Okay, after not submitting recipes for BSI in a really long time… I think it’s time to throw my hat in the ring again. I mean, bacon is one of my true loves, who else do you know has a bacon dealer?! :laugh:
So for your perusal, I present two different recipes (I have quite a few but I won’t bombard you all, although sea salt caramel bacon brownies are pretty dang good!)
This first one showed up here last December in honor of my friend Chris, (who is my bacon dealer!)
Bacon Peanut Brittle
1 c white sugar
1/2 c light corn syrup
1/4 c water
1/4 tsp salt
1/4 tsp cayenne pepper
2 tbsp butter
1 tsp baking soda (make sure you have this and the butter measured out ahead of time!)
3/4 c peanuts (I roughly chopped them)
1 lb bacon, cooked and crumbled
In a 3qt heavy saucepan, combine sugar, corn syrup, water, salt and cayenne pepper. Bring to a boil and cook until the mixture reaches 200 degrees on a candy thermometer. Add the peanuts and bacon, and cook mixture until it reaches 300 degrees. Add the butter and baking soda (be careful because the soda makes it bubble up). Spread out thin on a well greased, aluminum foil wrapped baking sheet. When cool, about 15 minutes, break apart and package.
…and my other was shared at my friend Sandy’s blog, as a request from Iron Cupcake Bacon from last February. I love these cupcakes with or without the bacon, and it is one of my most requested cakes.
Strawberry Bacon Balsamic Cupcakes
Strawberry Balsamic Sauce
1 lb frozen strawberries
3/4 c sugar
1/4 c balsamic vinegar
In a sauce pan, combine the strawberries and sugar. Let macerate for a minimum of 20 minutes, I like to let mine sit for an hour while I have my coffee.
Add in the vinegar, and cook over medium heat for 20-25 minutes until the mixture thickens. Cool and blend until smooth.
For the cake:
I like to use Pioneer Woman’s recipe for yellow cake. You can just as easily use a white or yellow box mix or your favorite white cake recipe and just substitute the strawberry syrup for the water or milk. This recipe’s cooking time is for 12+ full size cupcakes, if you want mini’s, cut the cooking time in half.
(I pulled this recipe from Pioneer Woman’s site and changed the ingredients but the instructions are the same: Here is the link: http://thepioneerwoman.com/cooking/2009/02/sweets-for-your-sweetie-yellow-cupcakes-with-sticky-chocolate-icing/)
- 2 cups Cake Flour
- 2 teaspoons Baking Powder
- ¾ teaspoons Salt
- ½ cups Unsalted Butter, Softened
- 1 cup Sugar
- 3 whole Eggs Room Temperature
- 2 teaspoons Vanilla
- ¾ cups (plus A Tad More) strawberry syrup
Preheat oven to 350 degrees.
Sift together flour, baking powder, and salt.
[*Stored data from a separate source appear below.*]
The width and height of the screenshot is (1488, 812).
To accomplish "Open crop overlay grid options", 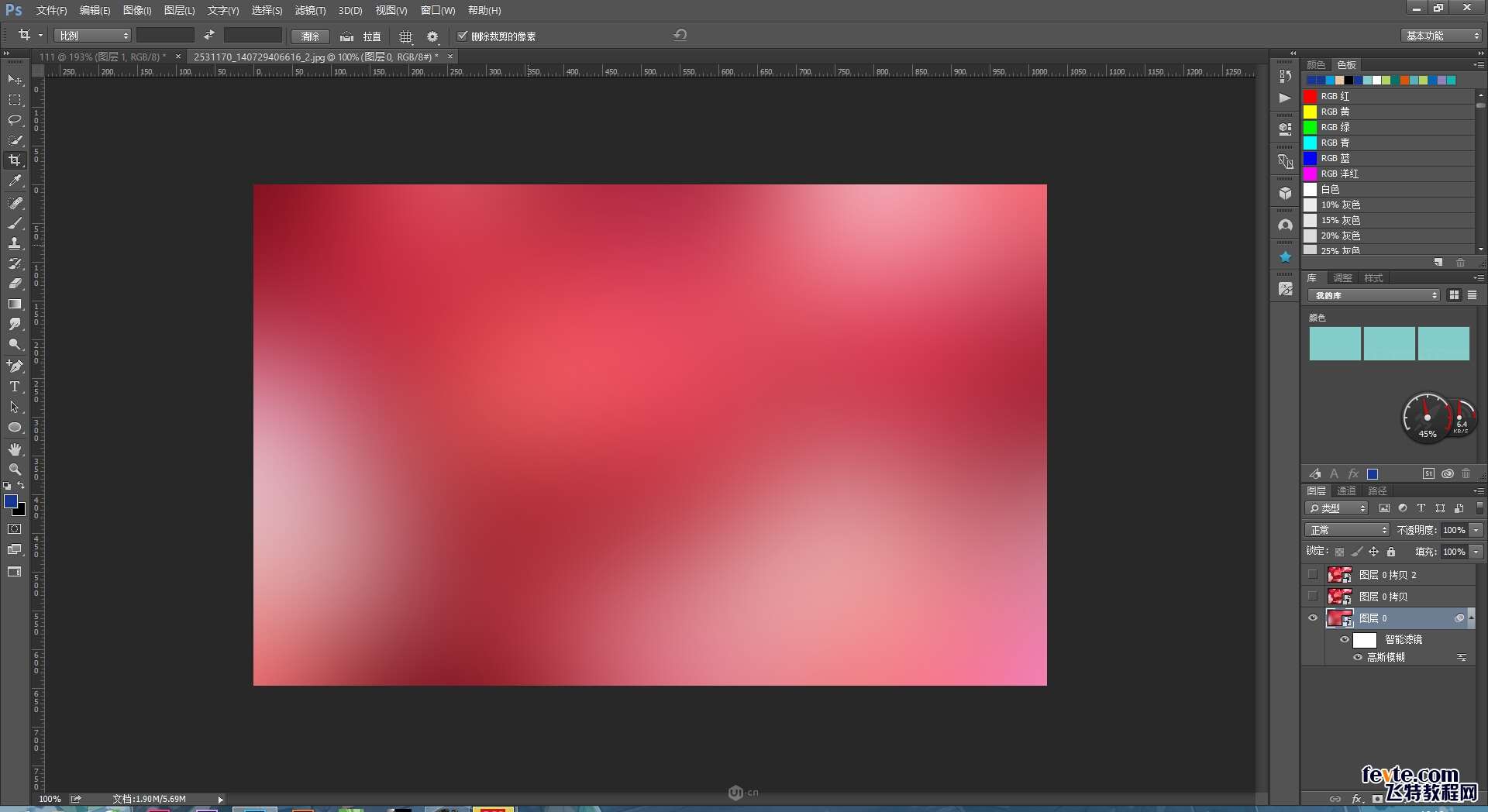I will click(405, 36).
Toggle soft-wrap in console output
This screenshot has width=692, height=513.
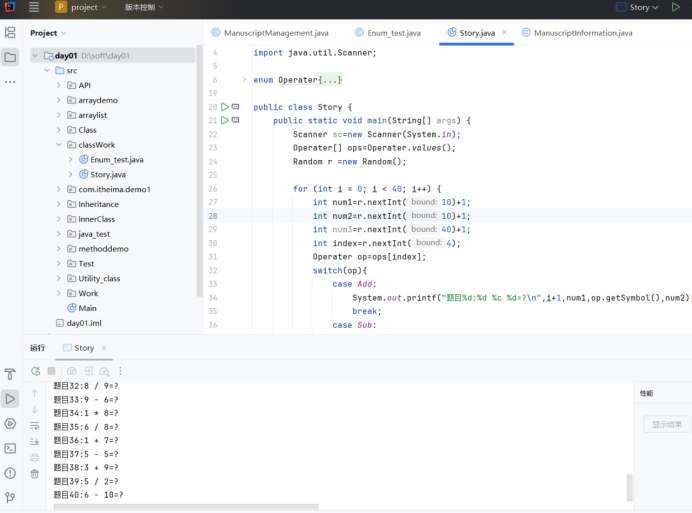(35, 425)
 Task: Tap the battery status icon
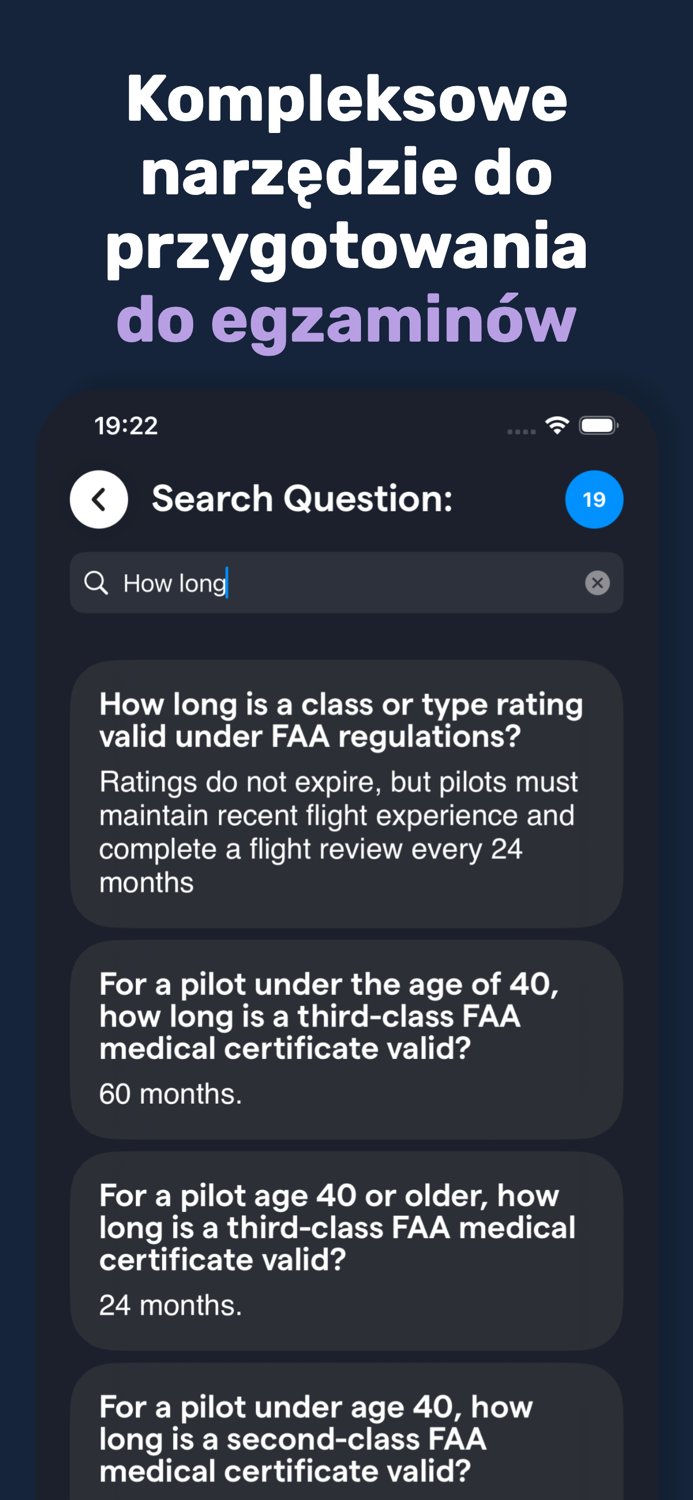(599, 426)
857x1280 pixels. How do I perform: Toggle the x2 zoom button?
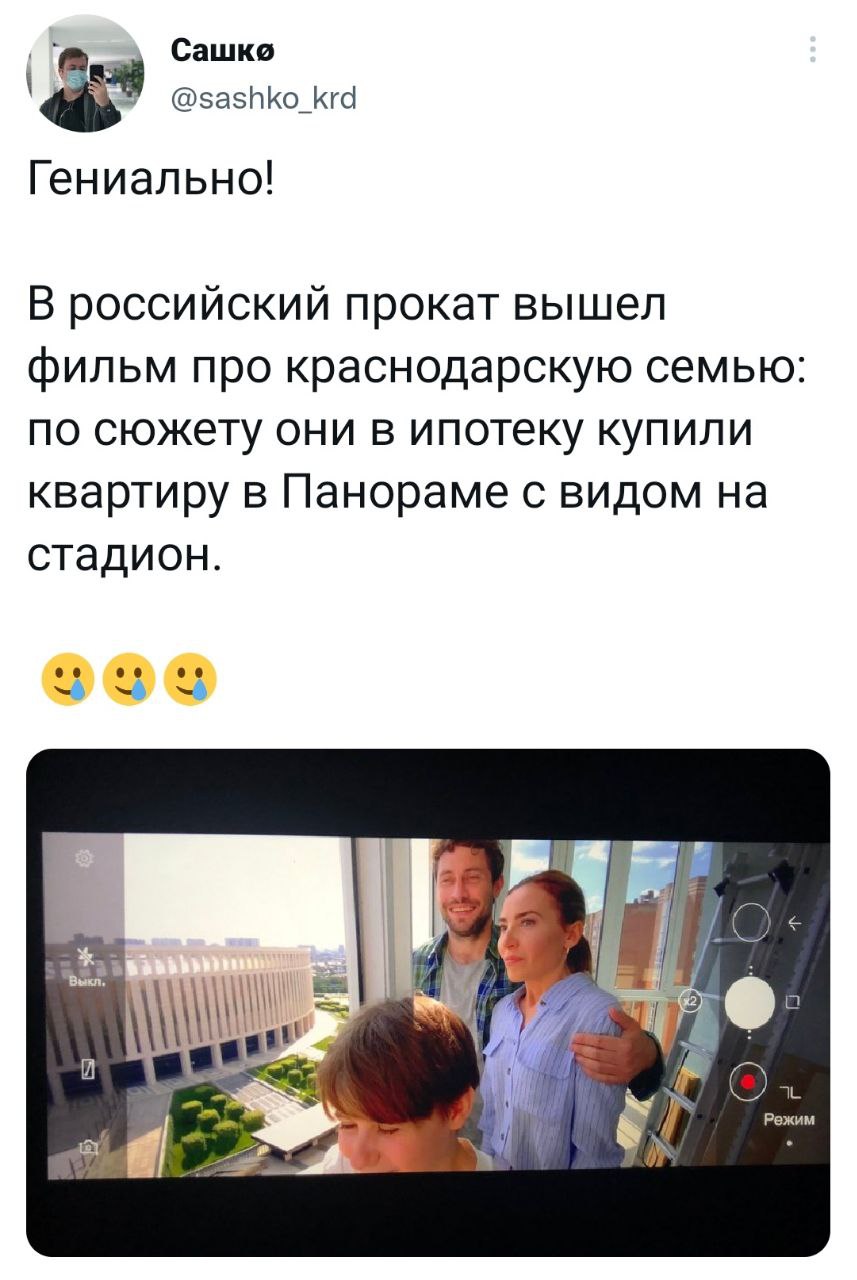coord(690,1000)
With an electric mixer, mix butter and sugar on high speed until fluffy. Scrape sides of bowl and mix for a few more seconds. Add eggs, one at a time, mixing well after each addition. Add vanilla. Mix to combine.
Alternate adding dry ingredients and milk in three batches, mixing for a few seconds after each addition. Scrape sides of bowl, then mix one final time.
Fill paper-lined muffin tins 3/4 full with batter. Bake for 20 to 22 minutes
Cream Cheese Frosting
16 oz cream cheese, softened
1 stick butter softened
1 tsp vanilla
2 c powdered sugar
Mix the cream cheese and butter together, add the vanilla and the sugar in 1/2 cup increments, after each addition is fully mixed.
You will also need 6 slices of applewood smoked bacon, cooked. The thick sliced is not the best for the cupcakes, although great for breakfast!
To assemble the cupcakes.
Use a pastry brush to paint the top of the cupcakes with the leftover strawberry syrup, this is the glue for the bacon. Take a half of a slice of applewood smoked bacon (Nueske’s is amazing!) and adhere it to syrup. Then frost with the cream cheese icing.